New technique for finding habitable planets looks for evidence of magnetic fields

Planets with magnetic fields produce radio waves that could be detectable from Earth.
By Laurel Kornfeld | Jan 31, 2019
Exoplanets capable of hosting life likely have magnetic fields, which protect them from stellar radiation produced by their host stars and prevent their atmospheres from eroding into space.

University of Virginia graduate student Jake Turner is developing new techniques to find evidence of exoplanets having magnetic fields as a means of searching for potentially habitable worlds, which likely range from Earth-sized to 2.5 times the size of our planet.

Earth's strong magnetic field helps it hold on to its atmosphere, which is crucial to sustaining life. In contrast, Mars is believed to have once had a strong magnetic field that could have produced conditions favorable to the development of life, but later lost most of that magnetic field, leading its water to escape into space and leaving the planet uninhabitable.

"One of the most elusive goals in exoplanet science today is the detection of exoplanetary magnetic fields. Knowledge of the magnetic field of a planet is extremely important because it can help us determine what the interior of a planet might be, whether it could be rocky and have the potential to possess an atmosphere with water, conditions needed for life," Turner stated.

Planets that have magnetic fields produce radio emissions that could be detectable by radio telescopes on Earth even though they are very faint.

To distinguish radio waves emanating from planets from radio waves produced by background noise, Turner is using Europe's Low Frequency Array (LOFAR) to measure radio emissions coming from Jupiter.

MATERIAL PROVIDED:
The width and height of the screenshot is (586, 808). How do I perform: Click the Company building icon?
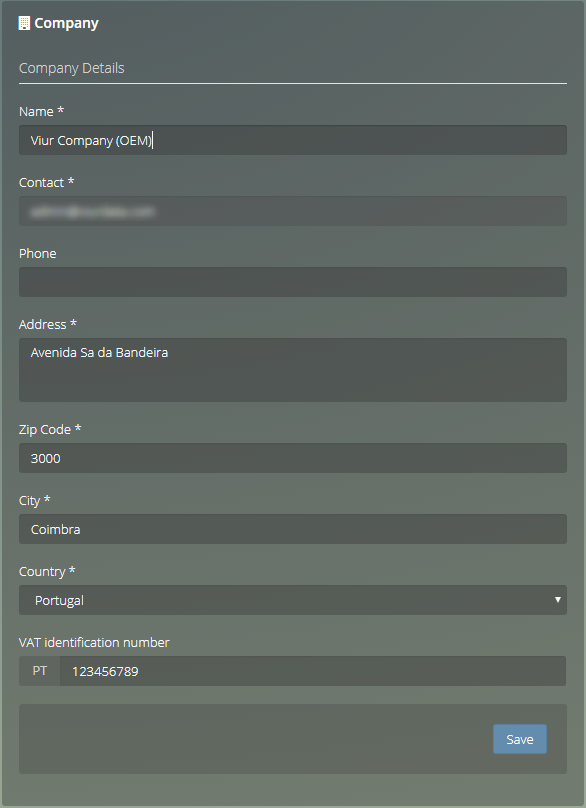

ASSIGNED TASK A: According to the article on detecting exoplanet magnetic fields, which instrument is Turner using to measure radio emissions from Jupiter?
ASSIGNED TASK B: Rewrite the article on detecting exoplanet magnetic fields from "Planets with magnetic" up to and including "of our planet.", replacing "stellar radiation" with "cosmic radiation".
ASSIGNED TASK C: Continue the article on detecting exoplanet magnetic fields from the point where it stops.
None of the data is needed here.

REPLY A: He is using Europe's Low Frequency Array (LOFAR).

REPLY B:
Planets with magnetic fields produce radio waves that could be detectable from Earth.
By Laurel Kornfeld | Jan 31, 2019
Exoplanets capable of hosting life likely have magnetic fields, which protect them from cosmic radiation produced by their host stars and prevent their atmospheres from eroding into space.

University of Virginia graduate student Jake Turner is developing new techniques to find evidence of exoplanets having magnetic fields as a means of searching for potentially habitable worlds, which likely range from Earth-sized to 2.5 times the size of our planet.

REPLY C:
He is also working on developing specialized radio telescope techniques to detect radio waves coming from distant exoplanets.

"If we can get a handle on how to find direct radio emissions from large exoplanets, we can then eventually use these same techniques to study Earth-sized planets and determine which ones have magnetic fields. These magnetized Earth-sized planets would then be possible candidates to investigate further, looking for biological signatures, such as water vapor, in a search for life. The goal is to determine up to what distance and with what strength radio emission from exoplanets can be seen using LOFAR," Turner said.

To be detectable from Earth, the radio signal of an exoplanet 65 light years away in a region known to host many exoplanets would have to be one million times stronger than the strongest signals coming from Jupiter, he added.

Turner is presenting his research, which was published in the journal Astronomy and Astrophysics, at the 232nd meeting of the American Astronomical Society (AAS) in Denver, Colorado.